Billy Carver and the Children in Mind
nytheatre.com review by Martin Denton
July 6, 2010
Montserrat Mendez wrote Billy Carver and The Children in Mind in three days. There's a back story that explains why: Mendez was set to direct a revival of Alan Ayckbourn's Woman in Mind when the rights were suddenly pulled. Armed with cast and crew and concept, he decided to write his own, slightly Ayckbournish comedy, with a title that alludes to the original project and a number of sly references to the playwright (many of them witty digs) peppered throughout the script.
Billy Carver's title also recalls something even more famous than an Alan Ayckbourn play (though I admit I didn't realize it until the play began). The protagonist of Mendez's play is a writer named Joannie Roman Redd, and she is the very wealthy, very successful author of a string of books about a boy named Billy Carver and his many exciting adventures. (Billy Carver = Harry Potter, in case I'm being too subtle.) Billy is a werewolf, it seems; and there's a lot of wolf imagery in the play, which revolves around Joannie and the "pack" surrounding her, a colorful bunch that includes:
- May, her sister, who lives in Joannie's shadow and perhaps likes doing so too much
- Tristan, Joannie's effete personal assistant
- William, Joannie's ex-husband, also a writer
- Christopher, Joannie's fiance, the best midfielder in England
- Priscilla Margot Saunders, a former child movie star now floundering in stage work; an old chum of Joannie's
- Rick, a young man who sneaks into Joannie's house who is somewhat obsessed with the Billy Carver books
Mendez's first act, which reminded me of a Kaufman & Hart screwball comedy more than of an Ayckbourn comedy of manners, introduces us to all of these intriguing people and sets up oodles of situations and relationships amongst them. Joannie, reeling from a bad review, is thinking of killing Billy Carver off in her next book. William wants to write the screenplay for a planned film version of Billy Carver (he has a first draft with him, as a matter of fact, even though Joannie isn't sure at first that she wants to have the film made). Tristan reports that he saw Christopher at a pub last night with his (Christopher's) ex-wife. May wants a man. Priscilla wants to play Virginia Woolf in the Billy Carver film (I'll leave it you to discover how the famous novelist found her way into the Billy Carver books). Priscilla dredges up a naughty secret from her past involving Joannie. Joannie isn't sure if she should marry Christopher, or get back together with William. Rick, an actor, wants to play Billy Carver in the movies. And he has a wild plan to try to make that happen, one that results in a wild first act curtain that leaves one unable to contemplate for a moment not hurrying back to find out how the playwright plans to tie up all of these loose ends.
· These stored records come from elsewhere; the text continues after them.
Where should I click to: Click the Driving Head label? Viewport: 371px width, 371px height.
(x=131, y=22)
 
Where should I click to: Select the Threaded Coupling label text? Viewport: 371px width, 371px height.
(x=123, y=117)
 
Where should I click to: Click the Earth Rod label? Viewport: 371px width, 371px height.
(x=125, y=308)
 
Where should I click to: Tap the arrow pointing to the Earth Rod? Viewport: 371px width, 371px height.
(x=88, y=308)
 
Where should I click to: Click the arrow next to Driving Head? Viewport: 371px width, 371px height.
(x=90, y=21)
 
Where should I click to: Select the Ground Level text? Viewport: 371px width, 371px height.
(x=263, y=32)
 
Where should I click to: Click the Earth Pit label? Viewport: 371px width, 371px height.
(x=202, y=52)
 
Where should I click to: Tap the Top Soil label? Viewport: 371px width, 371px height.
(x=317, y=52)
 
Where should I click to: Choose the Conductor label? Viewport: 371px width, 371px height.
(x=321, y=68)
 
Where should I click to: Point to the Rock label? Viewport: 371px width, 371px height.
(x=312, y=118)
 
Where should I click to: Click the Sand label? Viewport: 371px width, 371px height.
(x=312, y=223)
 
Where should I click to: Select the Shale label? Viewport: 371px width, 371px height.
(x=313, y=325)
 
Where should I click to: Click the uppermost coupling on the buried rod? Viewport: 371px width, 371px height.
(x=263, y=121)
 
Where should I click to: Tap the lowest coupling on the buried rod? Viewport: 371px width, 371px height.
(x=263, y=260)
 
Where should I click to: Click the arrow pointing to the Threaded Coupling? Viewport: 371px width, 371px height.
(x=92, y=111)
To his great credit, Mendez does tie them together; the second act is more introspective than the first, and consequently more reminiscent of the ambiguously melancholic conclusion of a play like, well, Woman in Mind. Nonetheless, the play throughout is very funny, its humor rooted in situation, character, and wordplay in equal parts.
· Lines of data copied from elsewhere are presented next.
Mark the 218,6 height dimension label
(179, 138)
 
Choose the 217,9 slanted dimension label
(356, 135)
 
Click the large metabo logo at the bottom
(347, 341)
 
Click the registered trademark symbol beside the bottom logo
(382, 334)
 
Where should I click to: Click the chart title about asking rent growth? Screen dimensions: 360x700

The production is probably the most lavish and beautifully realized I've yet seen at Manhattan Theatre Source, whose intimate space can be problematic for some directors and designers. Mendez serves in both capacities here, and the results are stunning: he creates a beautifully appointed English townhouse that feels authentic and lush, brimming with delightful details such as a pattern on the floor tiling that matches the paneling on the bar. Jenny Green's costumes are also lovely: Priscilla wears a succession of over-the-top outfits that remind us of Absolutely Fabulous, while May spends the first act in perfectly coordinated dress and sandals. These elements along with the play's overall literary theme and style make Billy Carver feel like a rare visitor from a long-gone theatrical era; yet it's a brand-new piece, written almost literally overnight, which is why Montserrat Mendez is a young theatre artist to keep a particular eye on.
The cast of seven is exemplary, too, especially Lauren Roth, who has the showiest role of spoiled movie star Priscilla Saunders: she's perfect as the monstre sacre, whether tottering on her high heels unsteadily after too many cocktails or seducing one or another of the guests in Joannie's house. Stuart Williams as Tristan gets some fun moments in the second act, revealing a lifelong dream that I certainly didn't see coming. Aimee Whelan and Jenny D. Green are fine as May and Joannie, while Nathan Willis and Armistead Johnson are both convincing as Joannie's suitors, William and Christopher, respectively. Monroe Robertson rounds out the ensemble as Rick, the one role that feels underwritten; he's charming nevertheless.
Billy Carver and The Children in Mind is a glimmer of wit and glamour in a season that's usually populated by outdoor Shakespeare and stripped-down theatre festivals. I had a great time seeing it.